La audaz y perenne juventud de los ‘Conciertos de Brandeburgo’
Una nueva grabación celebra los 300 años transcurridos desde que Bach dedicara una de sus colecciones instrumentales más interpretadas al hermano del rey de Prusia
Casi al final de los espartanos títulos iniciales de la mejor película jamás realizada sobre un compositor clásico, Crónica de Anna Magdalena Bach, empieza a sonar un fragmento del primer movimiento del quinto de los conocidos como Conciertos de Brandeburgo. Sus directores, Jean-Marie Straub y Danièle Huillet, anotan minuciosamente en su guion los compases exactos: 147 a 154. A continuación, en la primera escena, la cámara muestra únicamente, de espaldas, a Gustav Leonhardt, que encarna al compositor alemán y afronta, mientras el resto de los músicos guardan silencio, el extenso “solo senza Stromenti” (”compases 154 a 219″, detalla el guion) de este movimiento, un dechado de virtuosismo. Cuando concluye, el plano se abre y vemos tocar a todos los intérpretes, un grupo de siete músicos con vestuario e instrumentos de época, los nueve últimos compases del movimiento. Entre ellos se encuentra, al violonchelo, el patrón de Bach en aquel momento, el príncipe Leopold de Anhalt-Köthen, al que da vida Nikolaus Harnoncourt.

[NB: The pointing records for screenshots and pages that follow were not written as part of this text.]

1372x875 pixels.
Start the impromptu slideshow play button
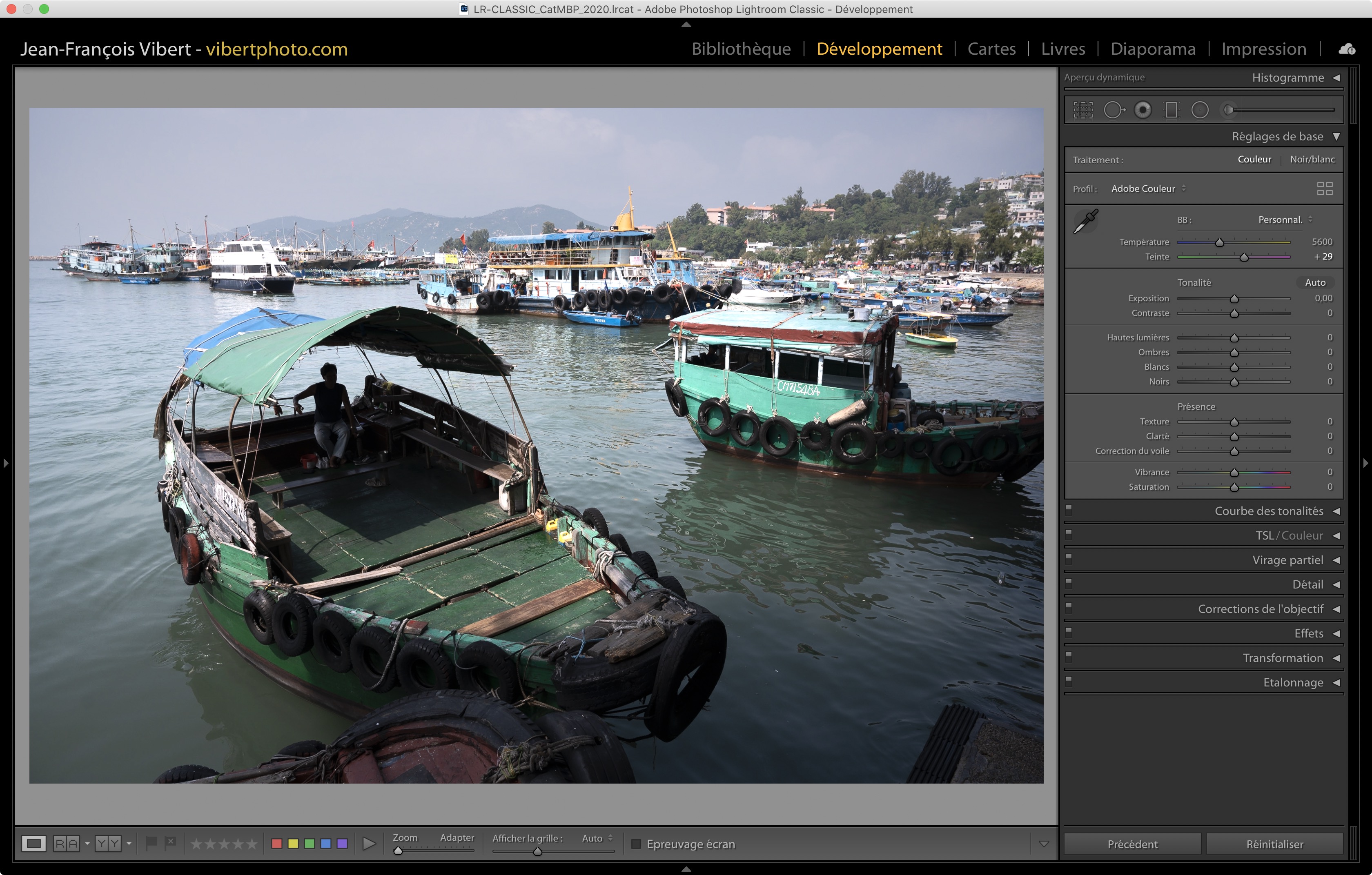(x=369, y=843)
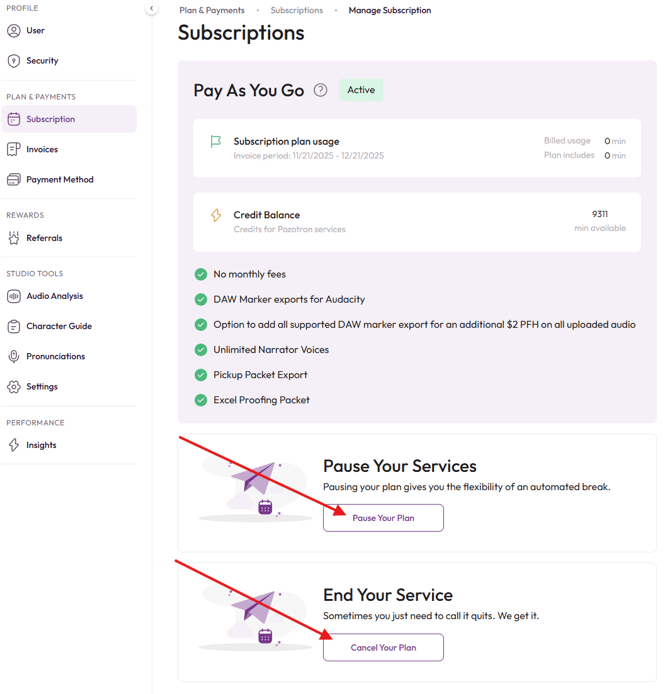Go to Insights under Performance
The width and height of the screenshot is (670, 694).
41,445
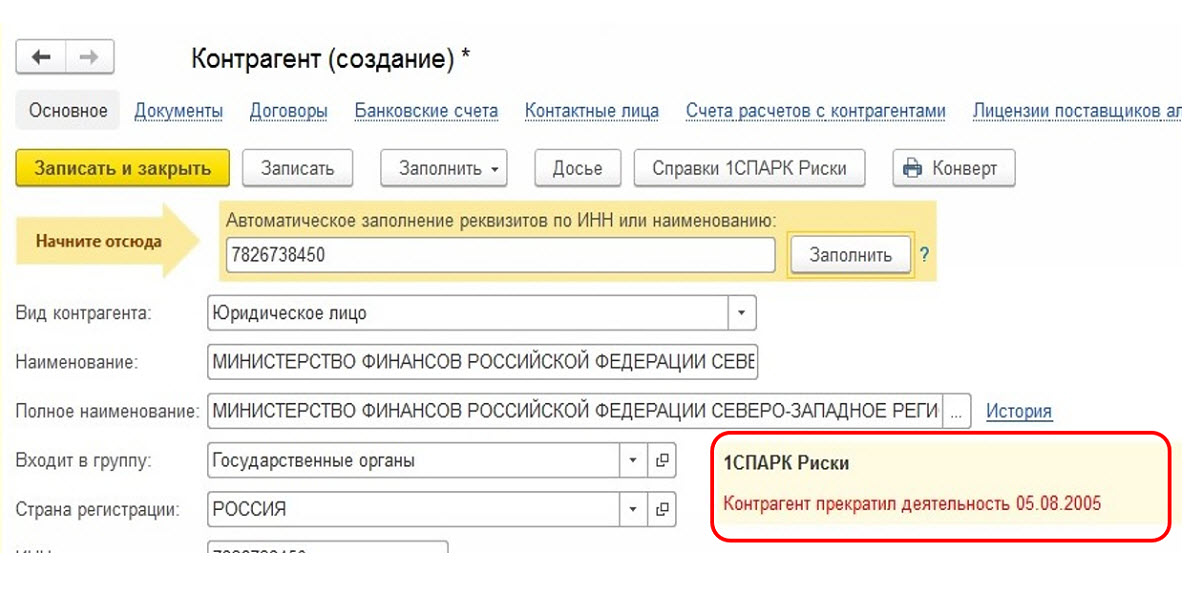Open the История link
Image resolution: width=1184 pixels, height=600 pixels.
(x=1019, y=411)
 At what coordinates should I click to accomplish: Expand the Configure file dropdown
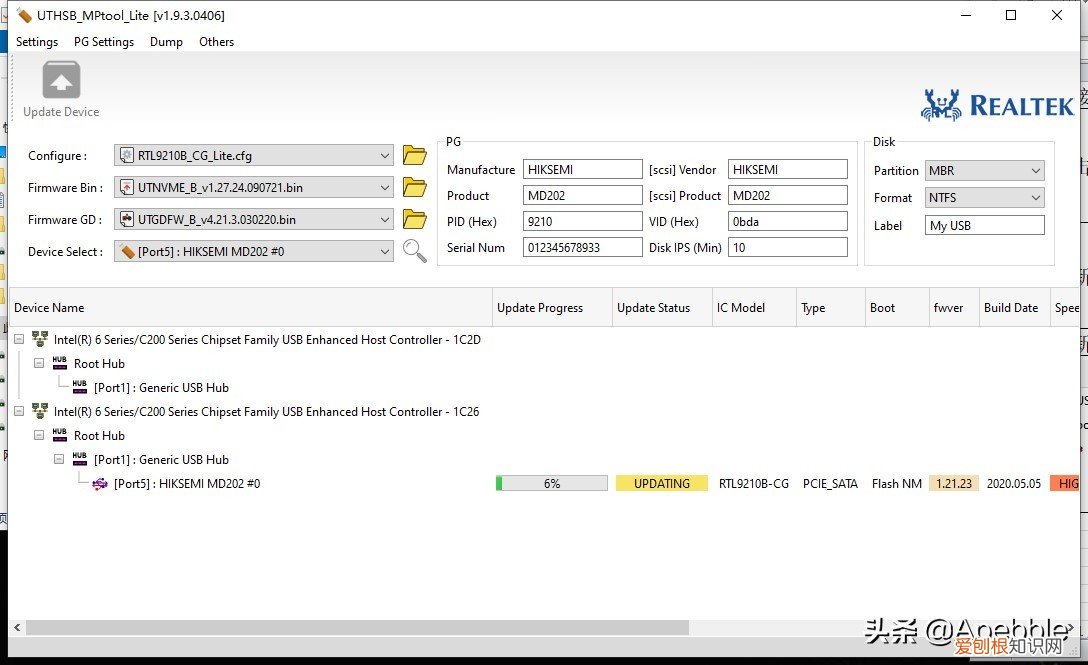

Estos poco más de tres minutos podrían parecer inocentes, insulsos incluso, propios de una modesta película histórica en blanco y negro. La realidad, sin embargo, es muy diferente. Se rodó en 1967 y se estrenó en Utrecht en 1968: interpretar entonces a Bach con instrumentos similares a los que utilizó el compositor era un acto auténticamente revolucionario. Muchos espectadores de la película no habían visto ni oído nunca a buen seguro nada parecido. Lo normal era aún interpretar la parte solista de clave de este Concierto núm. 5, por ejemplo, con un piano moderno, como había hecho Pau Casals en Marlboro tan solo tres años antes, en 1964 (con Rudolf Serkin), o en Prades en 1950 (con Eugene Istomin). Straub y Huillet grabaron además con sonido directo y con músicos reales, otra transgresión de las prácticas habituales.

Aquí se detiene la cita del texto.